╭─ ФРАГМЕНТ ТЕКСТА

Михаил Новиков - Из пережитого
Но это жертвы, так сказать, самые яркие и заметные. А сколько за это же время в этих же трех деревеньках погибло людей от болезней, полученных ими в пьяном виде. Один полежал спьяну на холодной земле; другой напился холодного пива и т. д.
Но это только одна сторона. Другая — это та настоящая бедность или прямо-таки сиротство и нищета, которые вместе с пьянством проникают чуть ли не в каждый крестьянский двор. И после этого мы будем носиться и распинаться перед беднотой и винить воображаемых капиталистов и империалистов, что кого-то они порабощают и эксплуатируют! Да! ведь пьяный-то и бедный продает себя в любое батрачество. Щука глотает пискаря потому, что пискарь не может увернуться от щуки, а трезвый и бережливый труженик всегда обойдется без всякого кулака и капиталиста и не даст себя заглотнуть, как пискаря. А отсюда, главная борьба должна быть не против воображаемых кулаков и капиталистов, а за безусловную трезвость и бережливость, около которых никаким кулакам и щукам нечего будет делать. Но, как это ни очевидно, а правительство все же продолжает хлобыстать всякую спиртную гадость само и спаивать миллионы людей для получения с них верного дохода, ни капельки не краснея и не стыдясь тех громадных человеческих жертв, которые ежегодно приносятся водочному дьяволу. А ведь, помимо описанных жертв в натуре, около одной трети населения настолько порабощено этим недугом наследственно, что не имеет уже энергии, ни охоты жить культурнее и лучше, чем оно живет. Перед ними весь жизненный идеал заключается в одном праздничном разгуле и выпивке, и их уже не тревожат ни рваные дети, ни плохое разваливающееся хозяйство. Тут уж каждый рубль и полтинник, попадающий им в руки от той или иной работы, поневоле идет на водку, так как на такие деньги без связи со всей своей жизнью и поступками действительно ничего другого и не сделаешь, как только купить бутылку или полбутылки. Рубль пропил да на пять упустил в работе. А сколько в год подвернется таких случаев! Но им это неважно, никакие упущения их уже не тревожат, а важно лишь добыть сорок копеек и выпить бутылку вдвоем, и тогда у них все будет так хорошо, что лучшего и не надо. И так им кажется сегодня, так же и завтра, так и всегда. Мой сосед Воронин, замерзший пьяным, так мне прямо и говорил, что он пропивает и рубль и полтинник потому, что все равно на них он своей нужды не поправит, а пьяный напьется и нужду и голых ребят забудет.
— Тебе можно тверезому жить, когда у тебя все заведено и все крепко, а я, куда не оглянусь, у меня и нет ничего, и все валится, — с досадой и завистью говорил он мне.

╰─
╭─ УЧЕБНЫЙ МАТЕРИАЛ

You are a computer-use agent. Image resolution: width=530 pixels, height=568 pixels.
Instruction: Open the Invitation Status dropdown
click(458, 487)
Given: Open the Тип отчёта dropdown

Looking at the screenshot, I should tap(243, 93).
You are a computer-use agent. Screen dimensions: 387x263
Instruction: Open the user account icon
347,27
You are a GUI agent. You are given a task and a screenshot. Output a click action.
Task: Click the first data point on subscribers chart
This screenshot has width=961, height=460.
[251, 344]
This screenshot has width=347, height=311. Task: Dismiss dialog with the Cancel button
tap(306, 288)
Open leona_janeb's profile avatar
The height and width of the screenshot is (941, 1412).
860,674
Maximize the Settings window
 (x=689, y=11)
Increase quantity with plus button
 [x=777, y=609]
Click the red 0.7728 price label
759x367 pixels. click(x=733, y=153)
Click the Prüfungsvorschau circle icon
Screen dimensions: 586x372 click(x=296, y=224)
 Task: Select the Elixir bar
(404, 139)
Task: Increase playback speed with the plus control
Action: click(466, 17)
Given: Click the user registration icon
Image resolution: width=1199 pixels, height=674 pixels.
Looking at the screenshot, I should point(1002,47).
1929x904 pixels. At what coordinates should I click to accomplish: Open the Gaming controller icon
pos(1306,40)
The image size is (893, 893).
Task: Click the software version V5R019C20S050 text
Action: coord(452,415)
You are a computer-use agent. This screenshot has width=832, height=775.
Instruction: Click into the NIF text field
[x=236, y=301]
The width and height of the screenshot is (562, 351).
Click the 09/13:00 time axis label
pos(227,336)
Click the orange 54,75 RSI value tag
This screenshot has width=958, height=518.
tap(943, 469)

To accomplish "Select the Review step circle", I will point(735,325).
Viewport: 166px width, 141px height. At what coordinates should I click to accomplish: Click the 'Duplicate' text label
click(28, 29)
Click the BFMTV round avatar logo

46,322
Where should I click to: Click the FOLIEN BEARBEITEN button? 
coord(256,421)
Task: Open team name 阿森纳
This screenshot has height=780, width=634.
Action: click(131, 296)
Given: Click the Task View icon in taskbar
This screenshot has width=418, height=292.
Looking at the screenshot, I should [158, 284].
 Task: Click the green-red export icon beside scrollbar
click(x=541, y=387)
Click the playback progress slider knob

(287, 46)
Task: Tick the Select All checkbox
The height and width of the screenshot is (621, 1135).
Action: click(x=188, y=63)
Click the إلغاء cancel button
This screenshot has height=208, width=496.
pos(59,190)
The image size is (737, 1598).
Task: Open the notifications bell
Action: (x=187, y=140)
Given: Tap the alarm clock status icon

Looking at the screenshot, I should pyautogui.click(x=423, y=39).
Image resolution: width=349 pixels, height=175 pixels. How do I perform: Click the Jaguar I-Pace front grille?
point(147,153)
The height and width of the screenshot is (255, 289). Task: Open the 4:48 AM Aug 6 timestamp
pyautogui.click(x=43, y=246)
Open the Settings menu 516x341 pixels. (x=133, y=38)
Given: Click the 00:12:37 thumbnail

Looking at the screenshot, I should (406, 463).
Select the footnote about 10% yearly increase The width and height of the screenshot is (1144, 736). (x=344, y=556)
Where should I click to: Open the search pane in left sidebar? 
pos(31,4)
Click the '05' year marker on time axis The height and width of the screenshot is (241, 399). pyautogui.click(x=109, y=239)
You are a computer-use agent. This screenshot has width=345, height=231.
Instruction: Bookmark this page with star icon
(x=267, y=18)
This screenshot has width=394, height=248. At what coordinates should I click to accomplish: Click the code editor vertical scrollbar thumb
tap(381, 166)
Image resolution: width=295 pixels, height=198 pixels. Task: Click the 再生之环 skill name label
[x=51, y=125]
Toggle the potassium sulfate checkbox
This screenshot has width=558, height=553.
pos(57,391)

╰─

• **ЗАДАНИЕ 1**:
Дословно перепишите часть фрагмента текста, начиная со слов «Михаил Новиков - Из» и заканчивая словами «пива и т. д.».
• **ЗАДАНИЕ 2**:
Как, согласно фрагменту текста, погиб сосед Воронин?
Перечень выше не понадобится.

• **ОТВЕТ 1**:
Михаил Новиков - Из пережитого
Но это жертвы, так сказать, самые яркие и заметные. А сколько за это же время в этих же трех деревеньках погибло людей от болезней, полученных ими в пьяном виде. Один полежал спьяну на холодной земле; другой напился холодного пива и т. д.

• **ОТВЕТ 2**:
Он замерз пьяным.